**ASSIGNED TASK 1:** In the text on HIPAA and cloud providers, what relationship is created as service contracts are established?
**ASSIGNED TASK 2:** Please extend the text on HIPAA and cloud providers, picking up right after its final line.

**TEXT EXCERPT:**
==============================

We read this morning that 20/20 Hearing Care Network (20/20) contacted over 3 million patients after a criminal accessed 20/20's Amazon Web Services cloud bucket and either deleted or downloaded the information contained.


Using external cloud providers or other information services can simplify a HIPAA Security program. As service contracts are established, a Business Associate (BA) relationship is created. Let's look at one example... a doctor's office uses Microsoft M365 fully, having no local servers or other systems aside from their workstations, and uses another, separate cloud-based electronic health record (EHR) system. All ePHI is kept either in the M365 environment or in the EHR. In this case, the doctor's office could reference these contracts in their policy and procedures and transfer the risks associated with:

§ 164.308(a)(7)(ii)(A), Data Backup Plan

§ 164.308(a)(7)(ii)(B), Disaster Recovery Plan

§ 164.310(a)(2)(i), Contingency Operations, and

§ 164.310(d)(2)(iv), Backup and Storage.

==============================

**EXCERPTED RECORDS:**
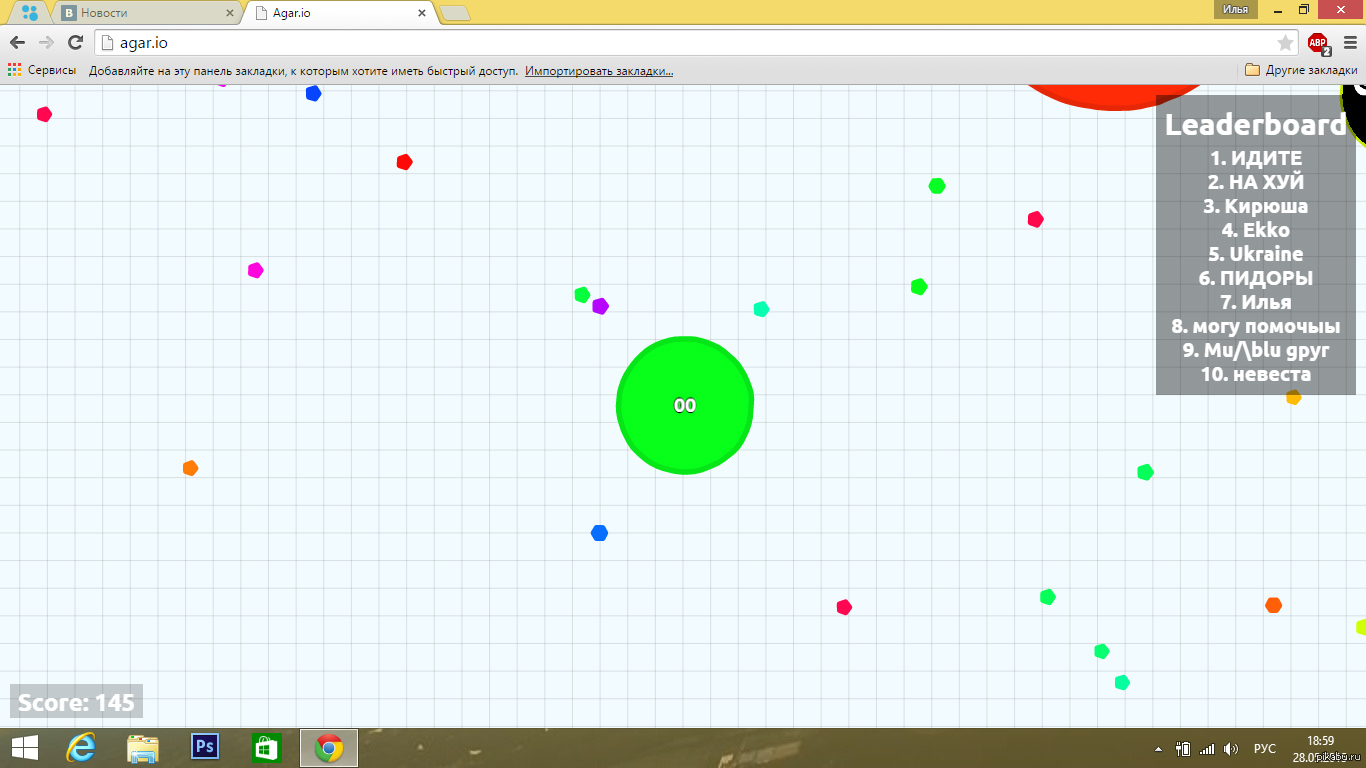Bookmark this page with the star icon

(1285, 42)
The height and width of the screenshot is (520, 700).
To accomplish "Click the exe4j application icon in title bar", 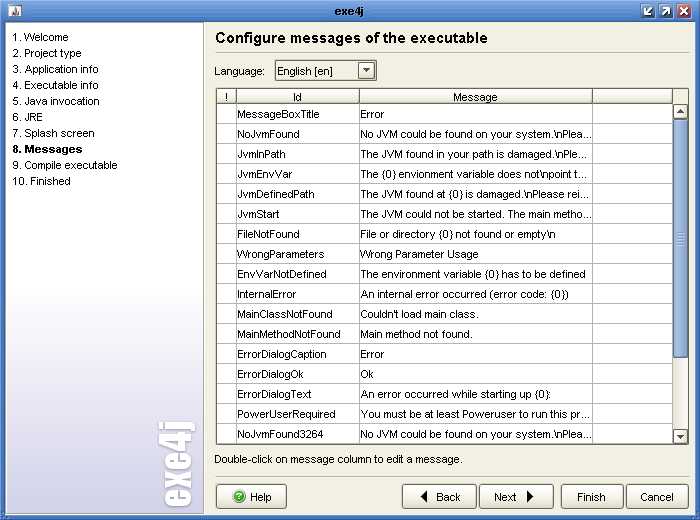I will click(15, 11).
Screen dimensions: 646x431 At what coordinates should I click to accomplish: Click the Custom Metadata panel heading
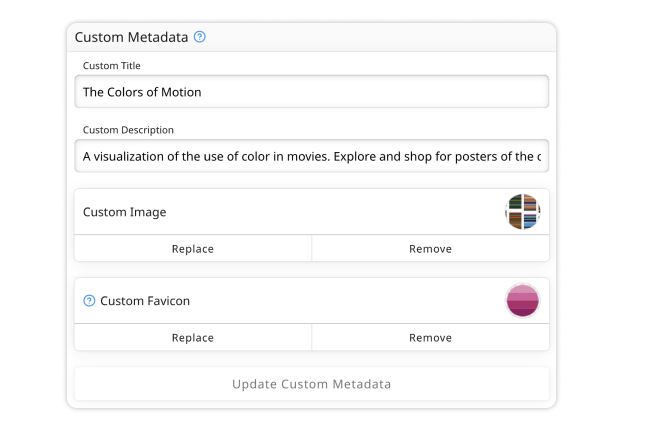tap(131, 37)
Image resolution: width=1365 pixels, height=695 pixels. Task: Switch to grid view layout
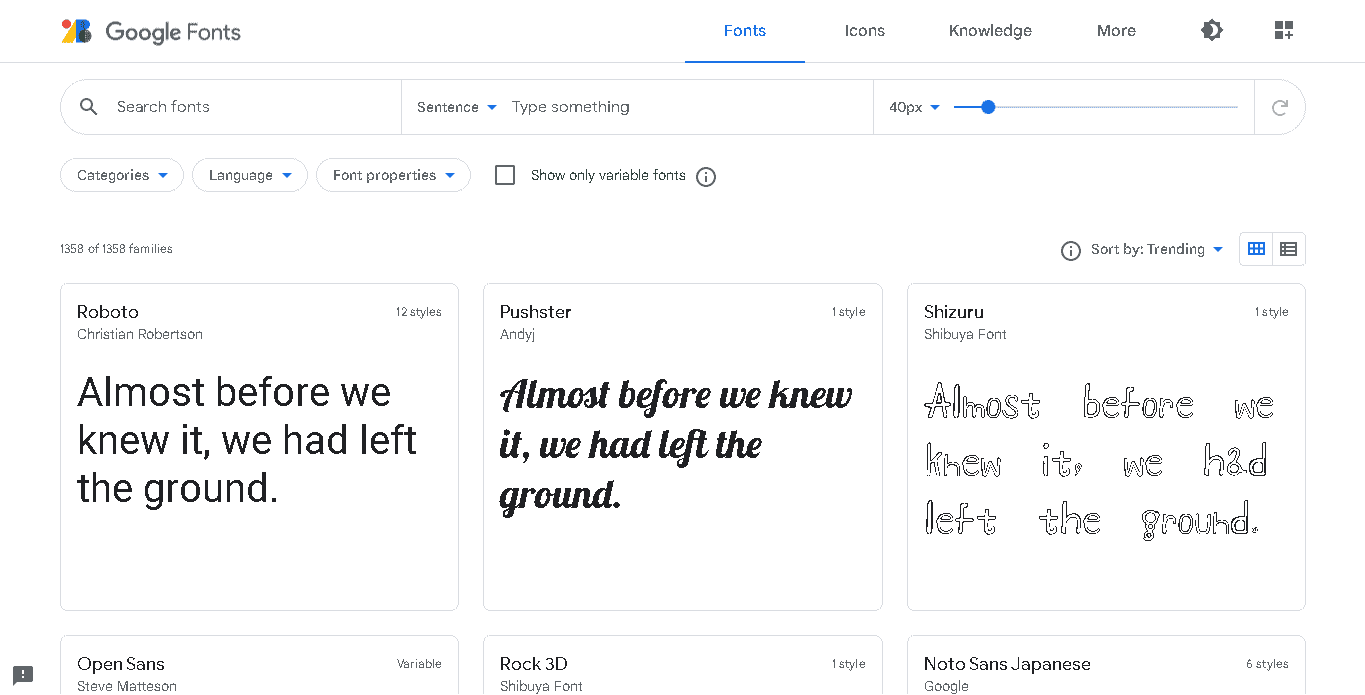click(1256, 249)
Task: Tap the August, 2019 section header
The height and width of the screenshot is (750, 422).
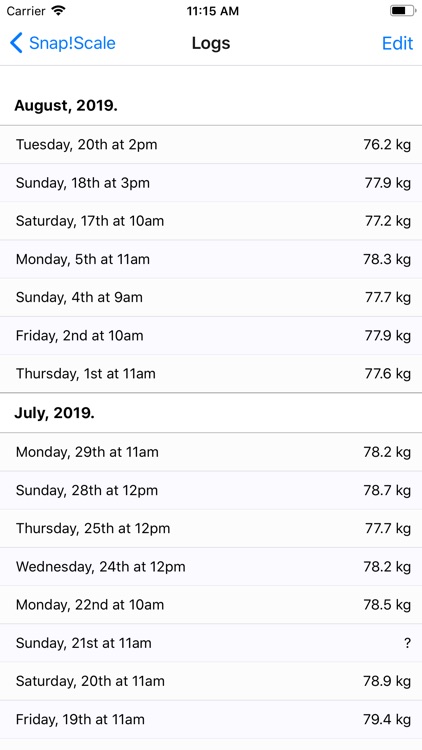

==============================

**TASK ANSWER 1:** A Business Associate (BA) relationship.

**TASK ANSWER 2:**
However, using cloud based services doesn't necessarily mean that the service is secure and both Amazon and Microsoft have "Shared Responsibility Model" web pages that spell out what is provided and what a client is responsible to configure or maintain. Most cloud service providers come "out of the box" with myriad security controls to protect ePHI - but the details are worth covering and assumptions can result in an unauthorized access event (i.e. a breach). We encourage all of our partner-clients to learn from this breach, to review their BA service agreements and to ensure that a thorough review of all security controls is performed in support of § 164.308(a)(8).